Copy out every line below that contains the word "Task".

Entries on where items appear

▼

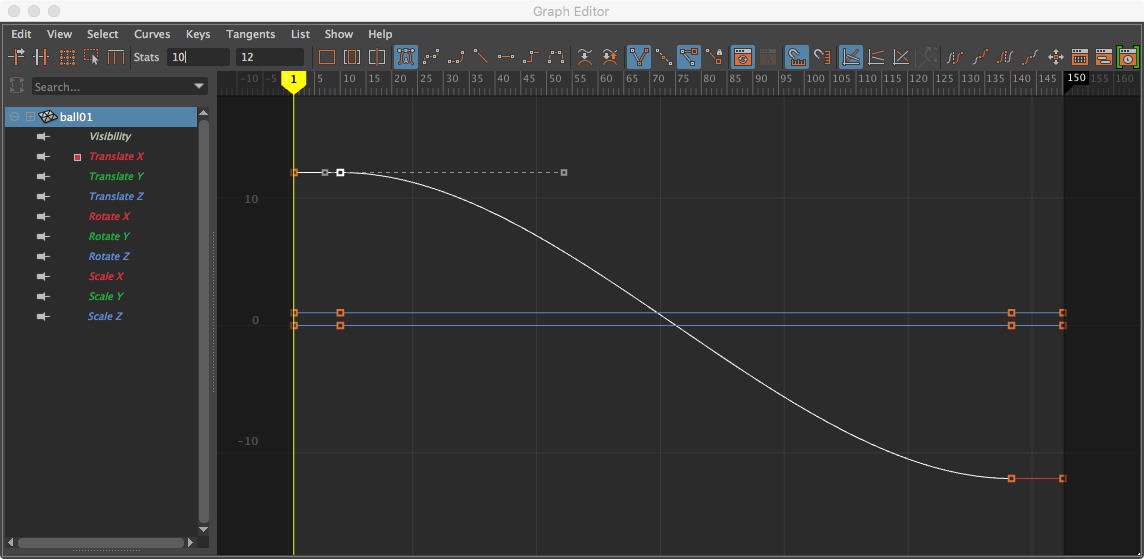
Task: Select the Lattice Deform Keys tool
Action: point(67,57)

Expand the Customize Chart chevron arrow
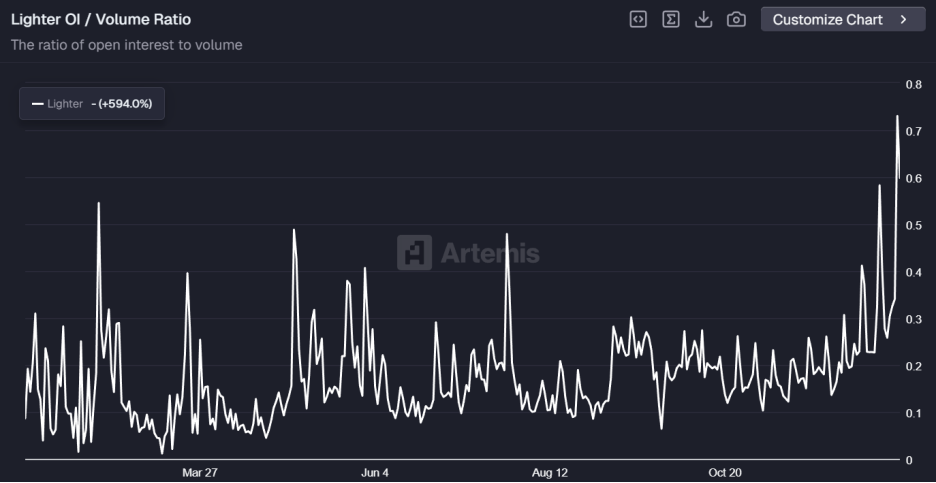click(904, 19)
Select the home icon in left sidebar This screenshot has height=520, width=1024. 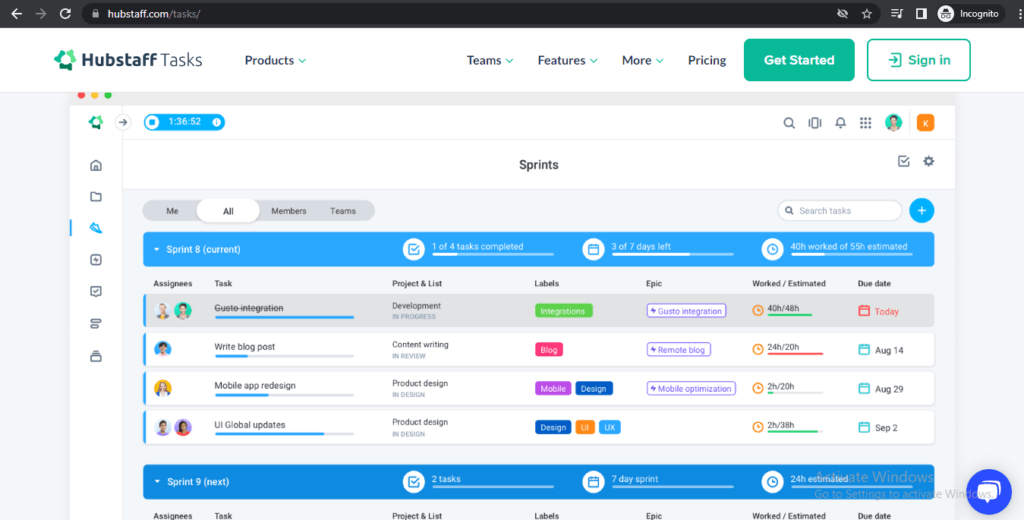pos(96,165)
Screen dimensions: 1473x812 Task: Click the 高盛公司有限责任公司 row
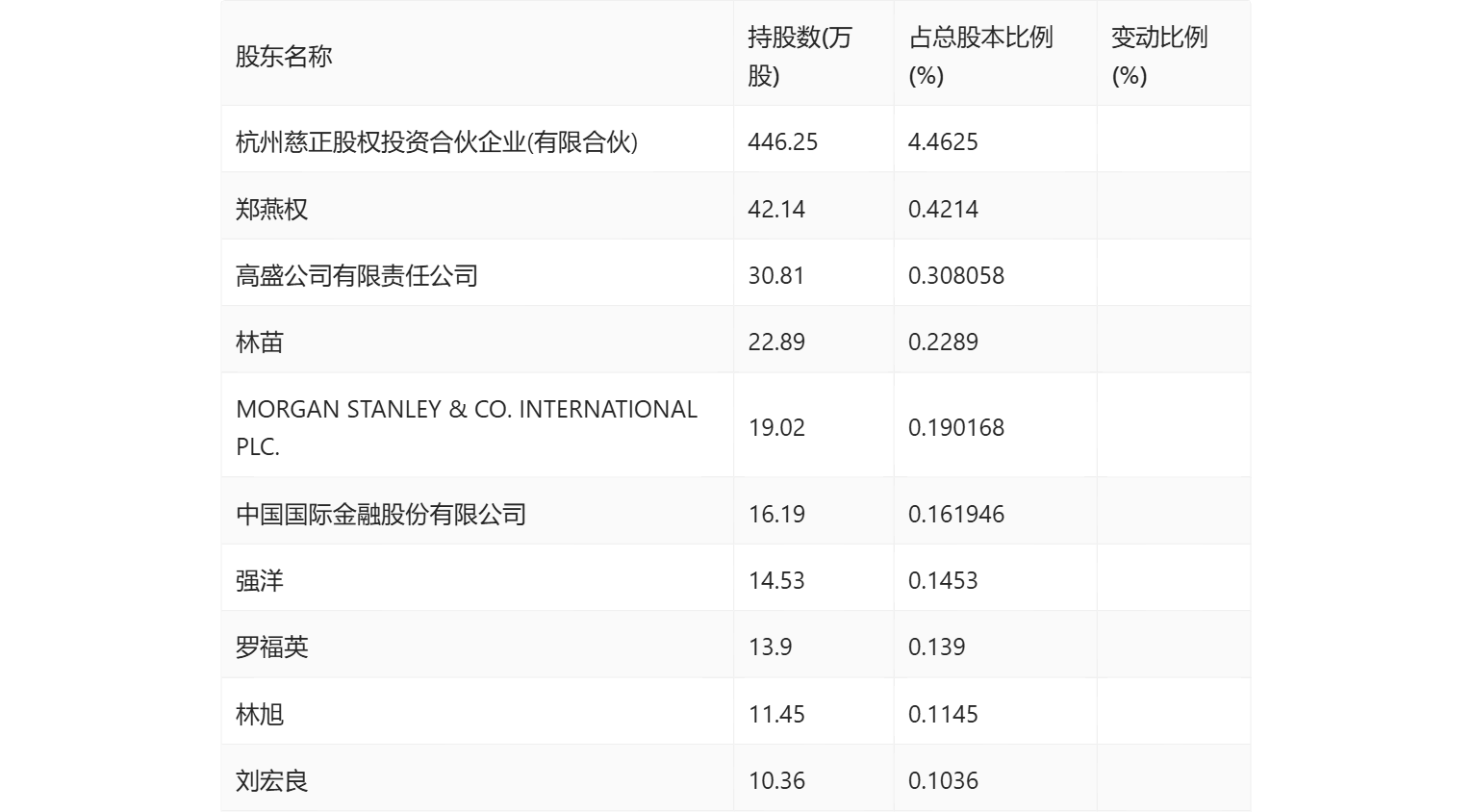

▲

→ **THE RESPONSE**:
Task: Select the Lattice Deform Keys tool
Screen dimensions: 1473x812 Task: Click the 高盛公司有限责任公司 row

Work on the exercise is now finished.